▶ **Reading text**:
Start

When Trump launched his most blatant assault on Europe’s vision of the rules-based order and the nuclear non-proliferation regime, what was the German reaction? And what was it when he attempted to make the international system an illiberal great power competition without rules and without order? The German response was sharp in its analysis of the dangers, wehrhaft was nowhere to be seen.

Merkel said that Trump’s decision “violates our trust in the international order”. But she was happy enough to let on that Germany would do little about it. It does not help to “over-estimate one’s own force and negotiating position”, she said. Europeans would have to discuss “whether there was any way at all of upholding the agreement”. Even if this is all true, the concept of wehrhafte Demokratie should have informed the chancellor it was wrong to tell everyone right away that we are powerless.

Merkel pulled her punches compared to her economy minister, Peter Altmaier: “We have no legal ways of protecting German companies from a decision of the US government”, he told the press just days after Trump’s announcement. Compare that puritan legalism to his French counterpart Bruno Le Maire whose five-point plan to defend the European interest showed that he was thinking politically.

Merkel’s coalition partner, the Social Democrats, sounded a slightly different note. “As long as we stand a chance of saving this important pillar of the international disarmament order, we must try everything we can”, foreign minister Heiko Maas said, noting that international law was being replaced by the paradigm of ‘might makes right’. But he, too, immediately said he saw no simple solution to protect German companies from US sanctions – and without the chancellor it will be hard for him to adapt German foreign policy to the new great power competition.

Many in Berlin do not view themselves as shaping the world and the old unpolitical, reactive legalism still dominates much of German foreign policy. The predominating arguments in Berlin are not necessarily wrong, but they are deeply unpolitical. Germany is choosing not to project political power in defence of the liberal order, not because it cannot do so – it could, and rather successfully too. A country does not grow to be the fourth largest economy and grow no teeth in the process. And the recent past has seen instances of Germany using its economic power for political goals (against Russia on Ukraine and in dealing with Turkey).

End

▶ **Required task A**: Transcribe the passage of the commentary on German foreign policy from "Merkel said that" up to and including "we are powerless.".
▶ **Required task B**: Extend the commentary on German foreign policy, picking up right after its final sentence.

▶ **Data shown**:
Start

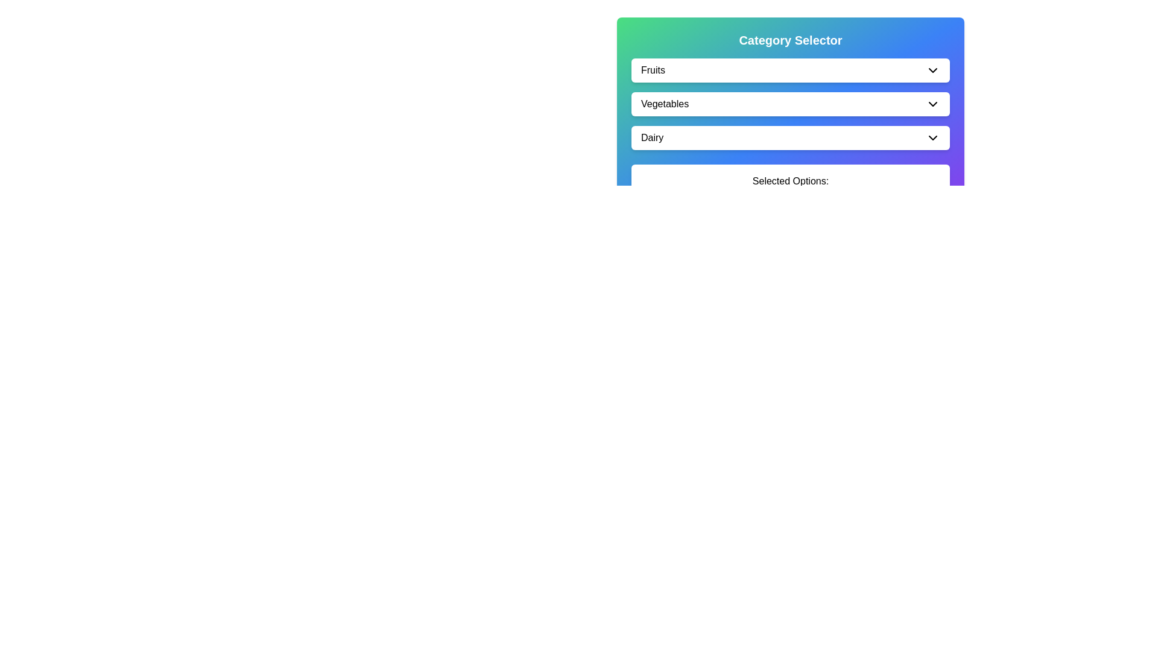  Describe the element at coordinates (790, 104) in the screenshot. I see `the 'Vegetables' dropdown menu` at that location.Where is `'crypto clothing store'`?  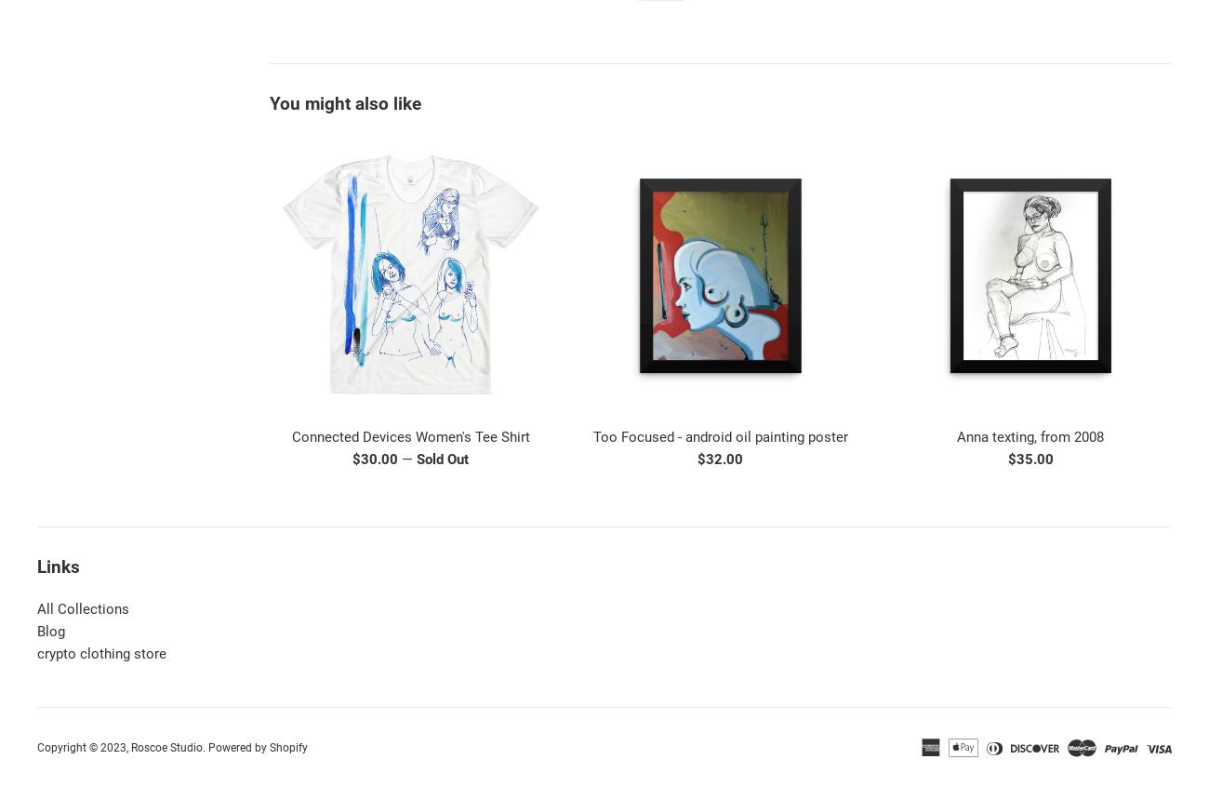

End

▶ **Final result A**:
Merkel said that Trump’s decision “violates our trust in the international order”. But she was happy enough to let on that Germany would do little about it. It does not help to “over-estimate one’s own force and negotiating position”, she said. Europeans would have to discuss “whether there was any way at all of upholding the agreement”. Even if this is all true, the concept of wehrhafte Demokratie should have informed the chancellor it was wrong to tell everyone right away that we are powerless.

▶ **Final result B**:
German policy chiefs will tell you they cannot force German companies to do business with Iran and thus ensure the continued trade benefits the Iranian regime needs to stick to the deal. But politics can incentivise such trade, negotiate exemptions and threaten counter-measures against US sanctions. Germany could finance trade with Iran through publicly held banks that do not depend on US market access, as Alexander Graf Lambsdorff from the opposition Free Democrats has suggested. It could set up a public fund to compensate for losses from US secondary sanctions, even if it covers just some losses. But Altmaier dismissed that idea from the start. Why? Because there is no provision in the German tax code for it. And because it would set a precedent for other countries. As things stand, however, other countries now know they can sanction German companies and Berlin will just bow to their policies.

Options on Germany’s table are, in fact, abundant, if only one were to look. They further include threatening to favour a Chinese company over a US rival in sectors where Germany has leverage. Berlin could hint at sanctions on US companies and thereby activate relevant lobby groups in Washington that have influence with the Republicans and Trump. It could show it is ready to sanction US companies together with their European partners if necessary.

Trump the supposed business leader would get into too much trouble at home if he risked a full-blown trade war with Europe. He currently knows he can just crush Europeans without risking dispute at all because the Germans in particular might use some more or less tough language, but will ultimately back down.

Even if Germans were indeed as powerless as they make out, their conclusion should be to get together with their European partners and make sure they are not so defenceless next time. In response to Trump leaving the Iran nuclear deal, they must now announce that they will strengthen the EU together with Emmanuel Macron. They can make their own proposals, but just saying, “We are weak and can’t do anything” cannot be the preferred option. If the US still has more leverage over us despite roughly equal market sizes, we need to minimise asymmetries over the next years. China, for instance, is systematically building up its own economic leverage. But more and more Berlin insiders are having doubts about whether the new government will follow up on its professed “relaunch of Europe” plans at all.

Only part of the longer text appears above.